Ferdinand Hutahaean

GELAR PERKARA AHOK, PENGADILAN DILUAR SISTEM PERADILAN

Oleh   Ferdinand Hutahaean | RUMAH AMANAH RAKYAT

Hari ini Selasa 15 Nopember 2016, institusi Polri dalam hal ini Badan Reserse Kriminal atau Bareskrim menggelar hajatan hukum berjudul Gelar Perkara atas kasus dugaan penistaan agama yang dilakukan oleh Basuki Tjahaja Purnama alias Ahok yang dilaporkan beberapa pihak telah melanggar pasal 156 a KUHP.

Ada yang unik dalam penangan perkara ini meski sesungguhnya kurang pantas juga disebut unik tapi lebih tepat disebut aneh. Bareskrim mengundang sekitar 20 orang dengan gelar saksi ahli yaitu ahli agama, ahli bahasa dan ahli pidana. Bareskrim juga mengundang pihak pelapor dan terlapor serta beberapa lembaga negara seperti Kompolnas dan Ombudsman.
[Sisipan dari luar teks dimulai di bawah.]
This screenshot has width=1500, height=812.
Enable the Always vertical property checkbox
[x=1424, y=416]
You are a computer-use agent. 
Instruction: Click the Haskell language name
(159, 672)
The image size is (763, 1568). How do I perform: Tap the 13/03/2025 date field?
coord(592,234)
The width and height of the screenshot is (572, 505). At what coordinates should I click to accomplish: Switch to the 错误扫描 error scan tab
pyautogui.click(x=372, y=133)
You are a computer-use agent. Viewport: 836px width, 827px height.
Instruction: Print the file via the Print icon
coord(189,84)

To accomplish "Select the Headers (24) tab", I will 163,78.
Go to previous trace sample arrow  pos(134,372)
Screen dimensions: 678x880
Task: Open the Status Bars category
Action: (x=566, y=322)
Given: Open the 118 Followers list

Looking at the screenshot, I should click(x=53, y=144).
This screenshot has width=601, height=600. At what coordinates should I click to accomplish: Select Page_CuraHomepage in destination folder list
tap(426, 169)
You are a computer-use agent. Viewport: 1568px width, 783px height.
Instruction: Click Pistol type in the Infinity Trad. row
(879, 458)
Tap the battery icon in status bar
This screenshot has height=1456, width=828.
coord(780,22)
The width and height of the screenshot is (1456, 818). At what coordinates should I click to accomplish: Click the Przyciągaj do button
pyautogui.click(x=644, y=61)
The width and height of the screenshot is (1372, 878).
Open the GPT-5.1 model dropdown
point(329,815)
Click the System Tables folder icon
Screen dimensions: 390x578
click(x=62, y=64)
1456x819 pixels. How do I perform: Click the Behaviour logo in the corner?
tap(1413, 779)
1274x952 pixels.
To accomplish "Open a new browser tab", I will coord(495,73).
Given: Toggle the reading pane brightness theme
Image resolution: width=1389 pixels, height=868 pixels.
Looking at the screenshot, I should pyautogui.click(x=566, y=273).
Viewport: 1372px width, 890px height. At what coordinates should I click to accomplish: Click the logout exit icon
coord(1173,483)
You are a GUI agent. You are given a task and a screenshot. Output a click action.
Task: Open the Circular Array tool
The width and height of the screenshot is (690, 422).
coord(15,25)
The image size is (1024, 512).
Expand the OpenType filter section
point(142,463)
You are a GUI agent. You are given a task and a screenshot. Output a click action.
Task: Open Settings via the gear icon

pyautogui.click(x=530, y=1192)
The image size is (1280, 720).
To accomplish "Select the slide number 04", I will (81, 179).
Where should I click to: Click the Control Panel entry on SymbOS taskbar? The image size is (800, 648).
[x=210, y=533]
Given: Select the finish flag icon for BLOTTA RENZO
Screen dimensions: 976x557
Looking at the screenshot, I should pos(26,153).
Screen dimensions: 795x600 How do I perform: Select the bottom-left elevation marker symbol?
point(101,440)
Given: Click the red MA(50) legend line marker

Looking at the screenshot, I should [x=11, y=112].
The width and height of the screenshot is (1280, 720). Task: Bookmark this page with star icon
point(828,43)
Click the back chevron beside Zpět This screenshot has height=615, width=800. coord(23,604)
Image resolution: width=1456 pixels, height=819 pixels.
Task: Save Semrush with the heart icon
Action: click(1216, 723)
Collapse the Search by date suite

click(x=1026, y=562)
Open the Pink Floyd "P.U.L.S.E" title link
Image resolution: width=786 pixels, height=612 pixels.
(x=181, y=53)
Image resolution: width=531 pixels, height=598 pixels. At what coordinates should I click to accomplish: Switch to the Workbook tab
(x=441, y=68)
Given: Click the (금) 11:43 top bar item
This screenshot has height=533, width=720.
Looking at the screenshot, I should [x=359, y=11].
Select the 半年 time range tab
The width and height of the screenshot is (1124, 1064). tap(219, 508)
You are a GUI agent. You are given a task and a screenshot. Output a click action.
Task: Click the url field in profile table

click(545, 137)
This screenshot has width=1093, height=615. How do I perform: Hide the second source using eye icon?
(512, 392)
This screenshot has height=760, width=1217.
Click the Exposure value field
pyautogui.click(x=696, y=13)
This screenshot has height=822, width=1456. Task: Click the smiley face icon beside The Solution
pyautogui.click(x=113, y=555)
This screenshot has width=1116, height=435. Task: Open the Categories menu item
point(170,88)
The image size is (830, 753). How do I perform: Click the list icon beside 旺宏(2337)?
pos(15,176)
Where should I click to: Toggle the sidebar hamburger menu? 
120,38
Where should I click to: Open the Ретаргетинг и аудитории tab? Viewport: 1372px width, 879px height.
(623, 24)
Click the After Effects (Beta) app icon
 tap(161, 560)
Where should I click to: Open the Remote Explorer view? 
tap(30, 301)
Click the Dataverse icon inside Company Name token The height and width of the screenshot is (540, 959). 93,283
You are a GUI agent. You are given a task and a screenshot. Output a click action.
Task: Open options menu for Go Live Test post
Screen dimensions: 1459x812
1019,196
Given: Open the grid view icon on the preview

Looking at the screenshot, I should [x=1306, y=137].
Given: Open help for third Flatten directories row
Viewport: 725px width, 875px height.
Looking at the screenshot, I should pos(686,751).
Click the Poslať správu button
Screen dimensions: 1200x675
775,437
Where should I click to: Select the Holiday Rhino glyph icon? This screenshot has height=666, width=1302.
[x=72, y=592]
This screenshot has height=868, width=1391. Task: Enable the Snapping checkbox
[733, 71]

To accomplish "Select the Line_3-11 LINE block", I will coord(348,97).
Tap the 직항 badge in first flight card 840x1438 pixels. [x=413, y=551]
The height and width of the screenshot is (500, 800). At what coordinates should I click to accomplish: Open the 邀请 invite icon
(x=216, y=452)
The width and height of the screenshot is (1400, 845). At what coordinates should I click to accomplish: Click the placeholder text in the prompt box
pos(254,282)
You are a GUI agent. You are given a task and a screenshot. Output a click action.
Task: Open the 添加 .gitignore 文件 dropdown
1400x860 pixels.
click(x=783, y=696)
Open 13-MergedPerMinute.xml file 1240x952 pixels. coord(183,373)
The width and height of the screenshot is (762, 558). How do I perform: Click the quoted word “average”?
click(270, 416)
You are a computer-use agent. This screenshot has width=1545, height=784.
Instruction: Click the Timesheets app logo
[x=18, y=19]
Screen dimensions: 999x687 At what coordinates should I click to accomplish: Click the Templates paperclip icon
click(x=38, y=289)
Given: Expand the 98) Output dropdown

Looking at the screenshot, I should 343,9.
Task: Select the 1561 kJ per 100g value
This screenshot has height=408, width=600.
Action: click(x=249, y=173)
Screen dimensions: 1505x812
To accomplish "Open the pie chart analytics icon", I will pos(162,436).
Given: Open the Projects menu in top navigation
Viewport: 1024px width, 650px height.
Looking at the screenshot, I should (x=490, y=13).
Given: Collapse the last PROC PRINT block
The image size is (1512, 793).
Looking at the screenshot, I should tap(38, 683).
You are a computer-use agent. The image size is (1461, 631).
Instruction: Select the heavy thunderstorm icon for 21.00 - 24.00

Mengapa gelar perkara ini sebegitu pentingnya dilakukan? Bahkan gelar perkara ini sudah tidak tepat disebut sebagai gelar perkara, namun sudah menjadi pengadilan diluar sistem peradilan dan tanpa hakim. Lebih tepat disebut pengadilan karena menghadirkan semua pihak terkait termasuk termohon atau terlapor.

Artinya terlapor dalam hal ini bisa mempengaruhi penyidik untuk memutuskan apakah status penyelidikan layak naik ke status penyidikan atau tidak.</b> Ini janggal dan aneh, tidak pernah gelar perkara seperti ini dikenal dalam sistem penegakan hukum bangsa ini. Sementara posisi hakim dalam pengadilan diluar sistem ini tetap berada ditangan penyidik.

Ada beberapa hal yang dapat kita terjemahkan dengan pemikiran dalam bentuk analisis meski belum terucap dan diputuskan oleh penyidik Polri. Yang pertama, penyidik merasa dan mungkin menyimpulkan bahwa Ahok alias Basuki Tjahaja Purnama tidak layak dijadikan tersangka. Namun karena tekanan publik, maka kesimpulan tersebut belum diumumkan atau diputuskan resmi dan muncullah ide gelar perkara ini.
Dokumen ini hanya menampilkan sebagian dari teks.